AVELLINO – “L’Irpinia si attende una fase di rilancio e crescita dal neo governo regionale. La campagna elettorale è terminata; ora promesse e buoni propositi diventino realtà. La sfida più impegnativa è creare nuovi posti di lavoro, impedendo ai giovani di lasciare questa terra in quanto incapace di offrire opportunità occupazionali. È necessario rilanciare settori come l’agricoltura e il turismo, due tasselli dell’economia locale che hanno le potenzialità per generare nuove imprese e creare posti di lavoro”. È quanto afferma, in una nota, il segretario generale della Ugl irpina, Costantino Vassiliadis.
“È fondamentale – continua – il raccordo tra amministrazioni comunali ed il livello regionale superando gli egoismi territoriali e lavorando alla creazione delle unioni tra municipi. Centralizzare i servizi tra Comuni contigui è la sfida sempre attuale della buona amministrazione che significa riduzione di costi, miglioramento dei servizi e più efficienza per i cittadini e le imprese. L’iniziativa assunta dai comuni di Venticano, Pietradefusi e Torre le Nocelle può essere assunta come paradigma dalle tante realtà municipali della provincia di Avellino”.

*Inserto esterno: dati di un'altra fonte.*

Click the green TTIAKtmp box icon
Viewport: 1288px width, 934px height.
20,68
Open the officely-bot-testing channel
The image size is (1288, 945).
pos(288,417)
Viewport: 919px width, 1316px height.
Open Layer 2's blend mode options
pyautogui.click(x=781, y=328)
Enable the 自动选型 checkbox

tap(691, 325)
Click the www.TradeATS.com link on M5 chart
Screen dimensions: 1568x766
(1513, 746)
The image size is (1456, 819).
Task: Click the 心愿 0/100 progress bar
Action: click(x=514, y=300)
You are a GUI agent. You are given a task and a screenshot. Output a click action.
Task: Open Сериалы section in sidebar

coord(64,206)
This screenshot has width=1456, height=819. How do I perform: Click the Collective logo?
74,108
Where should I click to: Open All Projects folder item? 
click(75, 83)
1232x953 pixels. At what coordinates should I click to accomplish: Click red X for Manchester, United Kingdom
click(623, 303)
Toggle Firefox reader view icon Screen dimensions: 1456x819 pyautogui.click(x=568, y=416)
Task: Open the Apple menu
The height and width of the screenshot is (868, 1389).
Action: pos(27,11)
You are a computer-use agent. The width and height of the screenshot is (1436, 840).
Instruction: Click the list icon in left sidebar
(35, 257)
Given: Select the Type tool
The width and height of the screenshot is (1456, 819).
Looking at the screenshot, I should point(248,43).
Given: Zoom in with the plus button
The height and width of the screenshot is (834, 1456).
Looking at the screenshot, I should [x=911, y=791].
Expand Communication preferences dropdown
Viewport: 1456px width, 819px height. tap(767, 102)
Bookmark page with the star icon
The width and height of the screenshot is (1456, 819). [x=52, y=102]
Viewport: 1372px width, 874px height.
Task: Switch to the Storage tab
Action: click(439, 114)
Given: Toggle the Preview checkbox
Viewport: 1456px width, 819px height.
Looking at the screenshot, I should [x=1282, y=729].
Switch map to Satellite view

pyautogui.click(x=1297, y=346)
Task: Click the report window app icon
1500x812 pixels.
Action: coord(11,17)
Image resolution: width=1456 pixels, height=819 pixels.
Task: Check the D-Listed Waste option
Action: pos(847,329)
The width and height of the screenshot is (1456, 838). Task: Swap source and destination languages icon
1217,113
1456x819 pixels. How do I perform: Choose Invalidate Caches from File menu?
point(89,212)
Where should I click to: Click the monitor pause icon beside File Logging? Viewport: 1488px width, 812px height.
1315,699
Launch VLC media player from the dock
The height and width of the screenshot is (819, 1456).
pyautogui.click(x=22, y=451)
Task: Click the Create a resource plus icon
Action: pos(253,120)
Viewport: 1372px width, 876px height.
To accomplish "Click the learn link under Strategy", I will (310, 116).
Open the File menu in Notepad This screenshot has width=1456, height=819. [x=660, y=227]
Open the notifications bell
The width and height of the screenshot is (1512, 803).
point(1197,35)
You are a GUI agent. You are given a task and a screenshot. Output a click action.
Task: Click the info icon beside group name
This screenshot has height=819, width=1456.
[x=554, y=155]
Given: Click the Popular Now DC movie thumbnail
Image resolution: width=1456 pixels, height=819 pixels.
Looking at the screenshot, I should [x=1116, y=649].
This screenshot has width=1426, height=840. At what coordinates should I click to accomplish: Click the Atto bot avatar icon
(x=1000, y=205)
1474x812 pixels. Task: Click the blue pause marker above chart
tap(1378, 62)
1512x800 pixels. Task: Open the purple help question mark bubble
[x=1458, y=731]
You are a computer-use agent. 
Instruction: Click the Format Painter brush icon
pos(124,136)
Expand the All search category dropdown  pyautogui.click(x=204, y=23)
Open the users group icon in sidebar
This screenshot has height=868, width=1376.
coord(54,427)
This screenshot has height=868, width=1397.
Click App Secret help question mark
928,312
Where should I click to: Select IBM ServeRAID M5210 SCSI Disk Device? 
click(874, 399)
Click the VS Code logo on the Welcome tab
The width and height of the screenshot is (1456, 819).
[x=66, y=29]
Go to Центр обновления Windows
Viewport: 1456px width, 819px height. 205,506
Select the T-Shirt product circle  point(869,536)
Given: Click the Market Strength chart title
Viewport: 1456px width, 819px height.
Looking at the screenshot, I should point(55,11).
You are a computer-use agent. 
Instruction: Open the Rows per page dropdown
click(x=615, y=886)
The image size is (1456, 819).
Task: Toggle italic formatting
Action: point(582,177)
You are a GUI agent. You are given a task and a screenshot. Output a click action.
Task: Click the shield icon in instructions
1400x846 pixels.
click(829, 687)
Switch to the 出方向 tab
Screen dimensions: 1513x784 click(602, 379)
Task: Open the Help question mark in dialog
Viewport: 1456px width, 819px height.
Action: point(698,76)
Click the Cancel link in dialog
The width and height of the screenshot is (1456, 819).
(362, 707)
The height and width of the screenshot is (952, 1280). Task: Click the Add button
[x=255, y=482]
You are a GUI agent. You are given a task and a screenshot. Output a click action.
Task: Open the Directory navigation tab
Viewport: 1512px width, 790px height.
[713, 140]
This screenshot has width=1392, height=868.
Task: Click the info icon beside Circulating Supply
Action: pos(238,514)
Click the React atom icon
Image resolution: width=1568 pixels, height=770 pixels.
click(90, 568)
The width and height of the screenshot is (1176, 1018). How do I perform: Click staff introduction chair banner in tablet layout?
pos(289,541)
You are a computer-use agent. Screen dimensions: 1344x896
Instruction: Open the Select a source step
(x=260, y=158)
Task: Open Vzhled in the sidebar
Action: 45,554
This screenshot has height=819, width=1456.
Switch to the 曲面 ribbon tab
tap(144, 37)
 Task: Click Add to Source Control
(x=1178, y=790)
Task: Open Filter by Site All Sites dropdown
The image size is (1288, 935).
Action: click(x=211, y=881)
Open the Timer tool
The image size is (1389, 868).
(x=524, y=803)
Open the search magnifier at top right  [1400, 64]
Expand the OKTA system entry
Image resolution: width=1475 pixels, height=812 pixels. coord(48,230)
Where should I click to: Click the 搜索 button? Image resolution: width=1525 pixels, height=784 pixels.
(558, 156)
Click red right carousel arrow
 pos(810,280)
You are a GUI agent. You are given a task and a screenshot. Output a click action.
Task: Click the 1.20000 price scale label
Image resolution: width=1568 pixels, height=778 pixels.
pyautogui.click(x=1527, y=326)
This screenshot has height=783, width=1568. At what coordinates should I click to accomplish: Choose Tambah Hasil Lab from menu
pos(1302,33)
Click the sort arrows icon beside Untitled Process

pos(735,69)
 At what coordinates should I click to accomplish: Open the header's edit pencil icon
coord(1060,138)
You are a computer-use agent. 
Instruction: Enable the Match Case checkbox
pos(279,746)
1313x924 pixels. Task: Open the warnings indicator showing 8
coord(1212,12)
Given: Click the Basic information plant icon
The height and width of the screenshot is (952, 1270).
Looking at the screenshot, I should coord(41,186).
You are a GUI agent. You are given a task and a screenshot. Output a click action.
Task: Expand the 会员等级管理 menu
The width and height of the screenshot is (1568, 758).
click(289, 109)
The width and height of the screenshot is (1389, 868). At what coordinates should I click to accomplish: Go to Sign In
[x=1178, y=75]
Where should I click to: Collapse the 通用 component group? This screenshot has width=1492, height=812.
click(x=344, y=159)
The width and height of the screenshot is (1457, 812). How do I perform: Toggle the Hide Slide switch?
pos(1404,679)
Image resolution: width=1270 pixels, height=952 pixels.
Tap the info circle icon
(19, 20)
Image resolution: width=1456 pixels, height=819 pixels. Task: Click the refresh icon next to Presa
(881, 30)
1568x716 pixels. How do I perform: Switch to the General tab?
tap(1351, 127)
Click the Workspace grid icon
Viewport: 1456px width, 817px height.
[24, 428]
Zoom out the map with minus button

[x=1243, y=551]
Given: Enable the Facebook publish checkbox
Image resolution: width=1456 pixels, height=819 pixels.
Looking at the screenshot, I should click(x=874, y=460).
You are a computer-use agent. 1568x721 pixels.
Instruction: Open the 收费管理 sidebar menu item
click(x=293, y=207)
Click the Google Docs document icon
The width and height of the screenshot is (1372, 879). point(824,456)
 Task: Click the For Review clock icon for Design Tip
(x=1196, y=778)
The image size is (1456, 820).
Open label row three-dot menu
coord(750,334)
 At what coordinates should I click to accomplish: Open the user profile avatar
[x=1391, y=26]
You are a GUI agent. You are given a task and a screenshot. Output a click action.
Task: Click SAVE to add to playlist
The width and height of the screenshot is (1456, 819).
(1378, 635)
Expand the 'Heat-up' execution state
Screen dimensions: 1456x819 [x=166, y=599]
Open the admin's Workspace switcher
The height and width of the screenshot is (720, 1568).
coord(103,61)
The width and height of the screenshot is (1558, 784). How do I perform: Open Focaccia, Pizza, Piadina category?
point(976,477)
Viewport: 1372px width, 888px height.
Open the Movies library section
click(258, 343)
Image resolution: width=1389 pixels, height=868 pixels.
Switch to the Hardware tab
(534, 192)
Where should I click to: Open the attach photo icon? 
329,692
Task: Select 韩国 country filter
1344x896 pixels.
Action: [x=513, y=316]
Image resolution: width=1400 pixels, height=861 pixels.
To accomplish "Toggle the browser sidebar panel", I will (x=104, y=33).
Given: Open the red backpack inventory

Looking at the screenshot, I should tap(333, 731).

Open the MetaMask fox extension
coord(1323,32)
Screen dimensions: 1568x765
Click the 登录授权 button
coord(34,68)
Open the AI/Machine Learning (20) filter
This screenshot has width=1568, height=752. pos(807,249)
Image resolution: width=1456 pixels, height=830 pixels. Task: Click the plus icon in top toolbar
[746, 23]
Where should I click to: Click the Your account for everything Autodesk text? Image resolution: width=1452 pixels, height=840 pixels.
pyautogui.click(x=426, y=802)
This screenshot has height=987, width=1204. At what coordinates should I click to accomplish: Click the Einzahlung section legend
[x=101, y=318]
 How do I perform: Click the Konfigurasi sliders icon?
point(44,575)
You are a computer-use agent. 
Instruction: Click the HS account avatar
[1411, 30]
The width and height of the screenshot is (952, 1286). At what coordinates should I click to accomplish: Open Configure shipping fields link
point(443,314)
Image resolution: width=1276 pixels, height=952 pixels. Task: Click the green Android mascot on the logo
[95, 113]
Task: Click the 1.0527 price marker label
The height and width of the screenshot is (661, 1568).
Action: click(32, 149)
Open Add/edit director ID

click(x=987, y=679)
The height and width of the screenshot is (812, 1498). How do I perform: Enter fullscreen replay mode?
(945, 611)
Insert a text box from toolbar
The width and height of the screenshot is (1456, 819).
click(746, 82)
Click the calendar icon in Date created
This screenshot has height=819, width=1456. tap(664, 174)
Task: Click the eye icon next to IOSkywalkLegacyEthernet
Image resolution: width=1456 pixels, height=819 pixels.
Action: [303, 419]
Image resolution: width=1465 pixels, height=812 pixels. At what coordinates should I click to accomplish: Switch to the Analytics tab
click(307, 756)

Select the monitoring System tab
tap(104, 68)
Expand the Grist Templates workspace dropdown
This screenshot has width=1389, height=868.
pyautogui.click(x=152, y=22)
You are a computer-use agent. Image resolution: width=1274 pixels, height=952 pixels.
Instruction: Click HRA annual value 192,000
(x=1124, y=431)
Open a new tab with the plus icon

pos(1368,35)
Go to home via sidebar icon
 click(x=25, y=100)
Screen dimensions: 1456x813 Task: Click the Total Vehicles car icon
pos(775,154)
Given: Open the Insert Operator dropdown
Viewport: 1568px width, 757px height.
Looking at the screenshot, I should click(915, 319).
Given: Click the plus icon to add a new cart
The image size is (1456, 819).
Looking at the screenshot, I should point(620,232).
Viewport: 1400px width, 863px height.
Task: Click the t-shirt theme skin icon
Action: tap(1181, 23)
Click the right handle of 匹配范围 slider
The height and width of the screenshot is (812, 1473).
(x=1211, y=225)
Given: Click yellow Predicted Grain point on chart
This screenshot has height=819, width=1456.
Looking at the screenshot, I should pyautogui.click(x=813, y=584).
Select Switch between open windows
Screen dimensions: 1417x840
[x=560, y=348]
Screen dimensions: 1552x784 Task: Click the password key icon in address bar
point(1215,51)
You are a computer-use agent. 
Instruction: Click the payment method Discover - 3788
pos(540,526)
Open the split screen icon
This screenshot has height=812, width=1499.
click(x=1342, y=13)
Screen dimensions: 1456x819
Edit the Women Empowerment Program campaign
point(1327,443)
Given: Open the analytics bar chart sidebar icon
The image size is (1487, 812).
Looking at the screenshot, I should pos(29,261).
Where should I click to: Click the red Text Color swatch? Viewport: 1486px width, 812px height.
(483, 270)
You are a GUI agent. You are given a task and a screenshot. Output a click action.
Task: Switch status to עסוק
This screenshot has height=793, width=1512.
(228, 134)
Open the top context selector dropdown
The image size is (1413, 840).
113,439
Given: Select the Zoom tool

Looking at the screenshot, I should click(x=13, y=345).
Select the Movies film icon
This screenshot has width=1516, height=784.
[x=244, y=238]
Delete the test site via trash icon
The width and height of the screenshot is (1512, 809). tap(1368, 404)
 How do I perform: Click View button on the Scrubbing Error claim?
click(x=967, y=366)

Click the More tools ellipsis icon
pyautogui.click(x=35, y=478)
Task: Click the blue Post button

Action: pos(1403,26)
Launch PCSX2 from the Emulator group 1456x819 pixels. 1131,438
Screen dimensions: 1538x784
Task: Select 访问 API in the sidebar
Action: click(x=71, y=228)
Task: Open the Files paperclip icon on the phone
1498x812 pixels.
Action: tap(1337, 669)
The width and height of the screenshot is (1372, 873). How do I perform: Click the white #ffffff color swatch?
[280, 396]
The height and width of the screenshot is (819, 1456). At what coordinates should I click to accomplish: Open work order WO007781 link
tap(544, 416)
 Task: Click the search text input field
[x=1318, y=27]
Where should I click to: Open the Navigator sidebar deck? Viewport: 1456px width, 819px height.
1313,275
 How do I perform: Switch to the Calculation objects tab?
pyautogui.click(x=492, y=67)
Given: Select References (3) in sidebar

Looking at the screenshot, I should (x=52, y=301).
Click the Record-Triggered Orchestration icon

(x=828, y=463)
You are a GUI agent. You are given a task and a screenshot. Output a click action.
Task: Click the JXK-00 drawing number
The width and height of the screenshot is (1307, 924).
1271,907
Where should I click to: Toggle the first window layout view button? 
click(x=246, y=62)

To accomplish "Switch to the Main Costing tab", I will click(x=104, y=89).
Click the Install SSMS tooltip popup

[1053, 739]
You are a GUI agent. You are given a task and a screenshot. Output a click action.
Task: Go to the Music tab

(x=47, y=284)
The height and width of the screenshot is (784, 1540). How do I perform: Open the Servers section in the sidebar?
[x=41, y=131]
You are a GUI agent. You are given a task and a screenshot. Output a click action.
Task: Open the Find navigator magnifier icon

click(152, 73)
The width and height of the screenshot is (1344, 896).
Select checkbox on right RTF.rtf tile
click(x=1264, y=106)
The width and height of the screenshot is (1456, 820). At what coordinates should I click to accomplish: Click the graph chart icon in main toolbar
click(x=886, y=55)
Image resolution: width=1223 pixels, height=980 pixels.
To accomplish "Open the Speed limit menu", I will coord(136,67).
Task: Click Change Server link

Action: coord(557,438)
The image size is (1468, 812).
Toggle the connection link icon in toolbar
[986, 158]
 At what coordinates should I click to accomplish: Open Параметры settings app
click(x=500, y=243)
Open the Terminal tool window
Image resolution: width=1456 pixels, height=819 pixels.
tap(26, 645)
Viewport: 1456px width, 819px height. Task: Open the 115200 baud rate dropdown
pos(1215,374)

Secondo Vassiliadis l’Irpinia e le aree interne della Campania sono fonte di ricchezza per l’economia regionale per le specificità territoriali e naturalistiche che meritano di essere valorizzate adeguatamente attraverso politiche di coesione ricorrendo ai fondi europei. Nelle prossime settimane il sindacato si farà promotore di incontri tematici sulle questioni della crescita e dello sviluppo della provincia di Avellino, riaprendo il dialogo e lanciando proposte in merito ai grandi progetti ed agli asset infrastrutturali a servizio delle imprese su trasporti e logistica.